[Word and item position data]
## Begin

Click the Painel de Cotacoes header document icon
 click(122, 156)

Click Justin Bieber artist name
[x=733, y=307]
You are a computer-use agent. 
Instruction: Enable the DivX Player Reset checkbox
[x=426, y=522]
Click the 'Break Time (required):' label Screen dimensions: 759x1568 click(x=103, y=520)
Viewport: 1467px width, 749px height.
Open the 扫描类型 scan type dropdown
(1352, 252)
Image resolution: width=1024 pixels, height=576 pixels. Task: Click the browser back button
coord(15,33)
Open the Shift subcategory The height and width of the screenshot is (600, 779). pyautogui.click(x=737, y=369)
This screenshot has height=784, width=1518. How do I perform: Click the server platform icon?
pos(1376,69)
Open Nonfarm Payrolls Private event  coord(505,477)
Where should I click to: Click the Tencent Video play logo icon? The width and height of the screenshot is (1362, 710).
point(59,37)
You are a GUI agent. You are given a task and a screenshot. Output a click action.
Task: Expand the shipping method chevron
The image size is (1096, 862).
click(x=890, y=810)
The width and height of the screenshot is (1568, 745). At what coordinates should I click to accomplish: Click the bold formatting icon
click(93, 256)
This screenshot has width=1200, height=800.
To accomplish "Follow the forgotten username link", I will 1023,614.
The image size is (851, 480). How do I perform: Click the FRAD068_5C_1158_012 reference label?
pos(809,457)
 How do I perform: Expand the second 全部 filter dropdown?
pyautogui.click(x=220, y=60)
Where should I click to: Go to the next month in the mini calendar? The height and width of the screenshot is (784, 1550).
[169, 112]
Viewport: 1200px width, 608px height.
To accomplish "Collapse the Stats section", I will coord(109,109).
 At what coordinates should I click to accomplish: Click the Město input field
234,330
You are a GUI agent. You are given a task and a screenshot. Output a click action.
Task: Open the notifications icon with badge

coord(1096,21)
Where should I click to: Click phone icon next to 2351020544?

## End

Please update the stretch of material from the line containing "How do I perform: Expand" through the end of the material, replacing "notifications icon" with "alerts icon" and keeping everything else the same.

 How do I perform: Expand the second 全部 filter dropdown?
pyautogui.click(x=220, y=60)
Where should I click to: Go to the next month in the mini calendar? The height and width of the screenshot is (784, 1550).
[169, 112]
Viewport: 1200px width, 608px height.
To accomplish "Collapse the Stats section", I will coord(109,109).
 At what coordinates should I click to accomplish: Click the Město input field
234,330
You are a GUI agent. You are given a task and a screenshot. Output a click action.
Task: Open the alerts icon with badge

coord(1096,21)
Where should I click to: Click phone icon next to 2351020544?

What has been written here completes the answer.